Le 19 janvier 2026, trois cardinaux américains ont publié une déclaration commune critiquant certaines orientations de la politique étrangère des États-Unis. Les signataires — Blase Cupich, archevêque de Chicago, Robert McElroy, archevêque de Washington, et Joseph Tobin, archevêque de Newark — ont exprimé des préoccupations morales concernant l’usage de la force militaire et le respect des droits fondamentaux dans les relations internationales.
Les cardinaux insistent sur le fait que la guerre ne devrait être utilisée qu’en dernier recours et dans des situations extrêmes. Selon eux, la politique étrangère ne peut être considérée moralement légitime si elle repose sur des intérêts stratégiques ou économiques sans évaluation éthique approfondie. Ils rappellent que la tradition catholique distingue les guerres justes, encadrées par des critères stricts, des conflits motivés par la puissance ou la domination.
Dans leur déclaration, les prélats citent plusieurs événements récents comme exemples de risques éthiques dans la politique américaine. Ils mentionnent l’intervention militaire au Venezuela et les tensions en Ukraine, soulignant l’impact humanitaire et géopolitique de ces situations. Ils évoquent également les discussions autour du Groenland et de sa souveraineté, pointant la fragilité de l’autodétermination face aux pressions des grandes puissances.

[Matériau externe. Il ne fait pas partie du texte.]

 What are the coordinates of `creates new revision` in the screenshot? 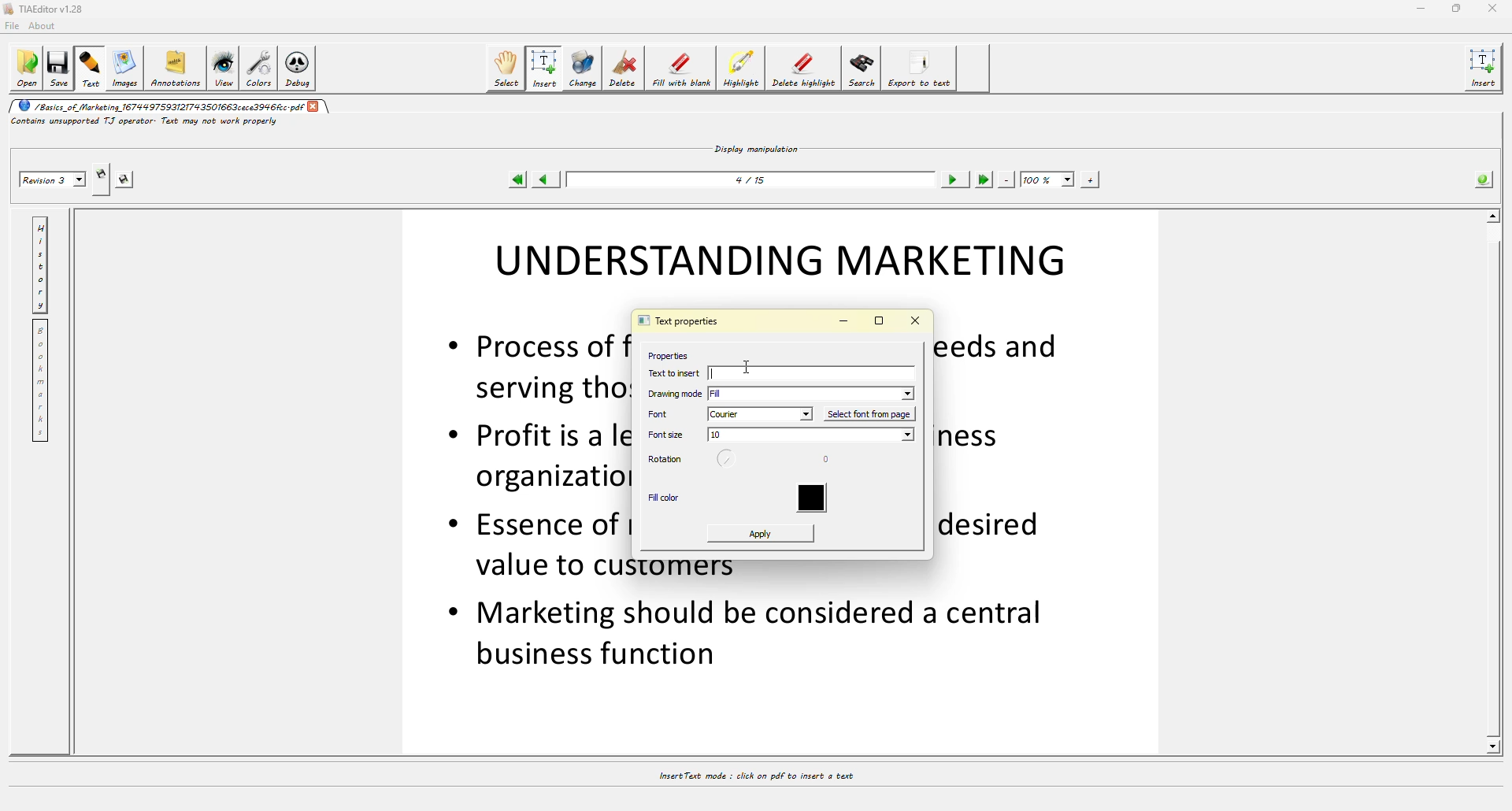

Les cardinaux dénoncent l’usage de la force sans consultation suffisante ou sans évaluation des conséquences pour les populations civiles. Ils critiquent l’approche de la politique étrangère qui privilégie la rapidité et l’efficacité stratégique au détriment de principes moraux comme le respect de la vie humaine, la liberté religieuse et la dignité des peuples. Selon eux, ces principes sont essentiels pour maintenir la légitimité morale de la puissance américaine.
Leur déclaration s’inscrit en continuité avec les enseignements récents du pape Léon XIV, qui, dans son allocution du 9 janvier devant le corps diplomatique du Saint‑Siège, a mis en garde contre une diplomatie basée sur la force plutôt que sur le dialogue. Le pape a insisté sur la nécessité de privilégier la paix et le consensus dans les relations internationales et sur les risques d’une approche militarisée de la politique étrangère.
Les cardinaux précisent que leur intention n’est pas de critiquer un dirigeant ou une administration en particulier, mais d’attirer l’attention sur les principes moraux qui devraient guider toute politique étrangère. Ils appellent à intégrer davantage de réflexion éthique dans les décisions militaires et diplomatiques, et à assurer que la protection des droits humains reste une priorité dans les actions internationales.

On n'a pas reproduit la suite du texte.